Иногда он бывал совершенно один, – не было даже и этого соседства спящих людей в походных шатрах, на войлоках, вокруг верблюда, уложенного на кострище. Пользуясь продолжительными стоянками в местах, богатых кормом для караванных животных, отец на несколько суток уезжал на разведки и при этом, увлекаясь какой-нибудь новой пьеридой, не раз пренебрегал правилом горной охоты: никогда не двигаться по пути, по которому нет возврата. И ныне я все спрашиваю себя, о чем он бывало думал среди одинокой ночи: я страстно стараюсь учуять во мраке течение его мыслей и гораздо меньше успеваю в этом, чем в мысленном посещении мест, никогда не виданных мной. О чем, о чем он думал? О недавней поимке? О моей матери, о нас? О врожденной странности человеческой жизни, ощущение которой он таинственно мне передал? Или может быть я напрасно навязываю ему задним числом тайну, которую он теперь носит с собой, когда, по-новому угрюмый, озабоченный, скрывающий боль неведомой раны, смерть скрывающий, как некий стыд, он появляется в моих снах, но которой тогда не было в нем, – а просто он был счастлив среди еще недоназванного мира, в котором он при каждом шаге безымянное именовал.

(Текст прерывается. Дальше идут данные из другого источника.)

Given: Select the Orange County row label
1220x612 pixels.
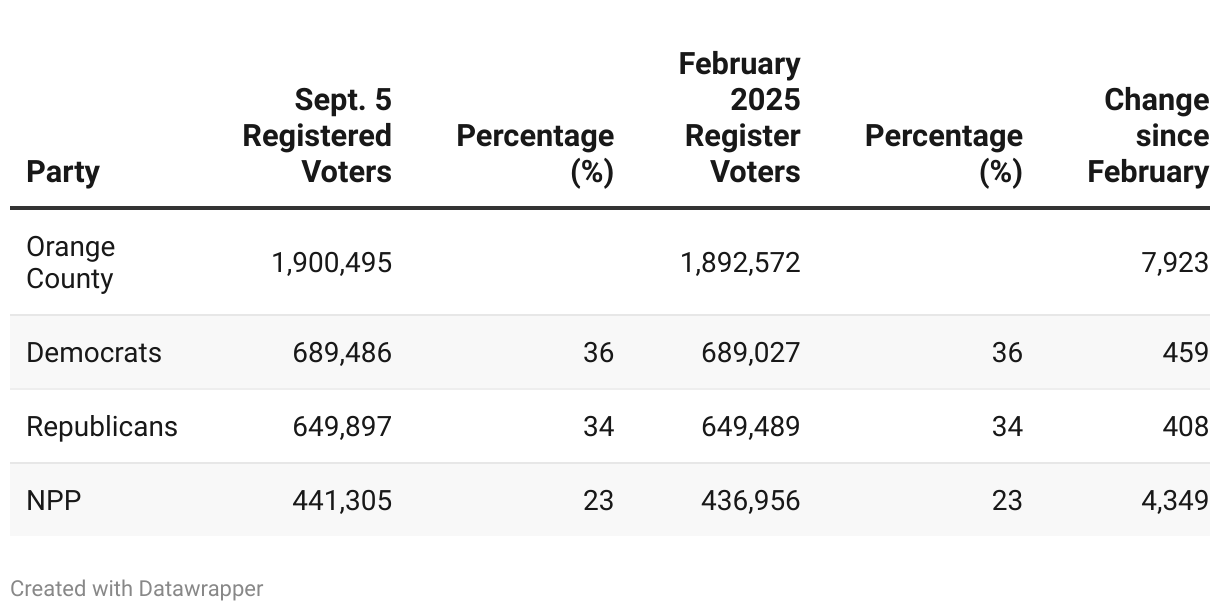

Проведя все лето в горах (не одно, а несколько, в разные годы, которые накладываются друг на друга просвечивающими пластами), наш караван направился на восток и вышел по сквозному ущелью в каменистую пустыню. Там мало-помалу исчезли и русло ручья, разбиваясь на веер, и до последней крайности верная путнику растительность: чахлый саксаул, чий, хвойник. Завьючив верблюдов водою, мы углубились в эти призрачные дебри, где крупная галька кое-где сплошь покрывала вязкую, красно-бурую глину пустыни, испещренной там и сям налетами грязного снега да выцветами соли, которые мы принимали издали за стены искомого города. Дорога была опасна вследствие страшных бурь, когда в полдень все застилала соленая коричневая мгла, гремел ветер, по лицу хлестала мелкая галька, верблюды лежали, а нашу брезентовую палатку рвало в клочки. Из-за этих бурь поверхность земли изменилась невероятно, представляя диковинные очертания каких-то замков, колоннад, лестниц; или же ураган выдувал котловину, – словно тут, в этой пустыне, еще действовали сгоряча стихийные силы, лепившие мир. Но бывали и дни чудного затишья, когда мимическими трелями заливались рогатые жаворонки (отец метко звал их «смешливыми»), и сопровождали наших похудевших животных стаи обыкновенных воробьев. Бывало, мы дневали в одиноких селениях, состоявших из двух-трех дворов и развалившейся кумирни. Нападали, бывало, тангуты – в бараньих шубах и красно-синих, шерстяных сапогах: мгновенный пестрый эпизод среди пути. Бывали и миражи, причем природа, эта дивная обманщица, доходила до сущих чудес: видения воды стояли столь ясные, что в них отражались соседние, настоящие скалы!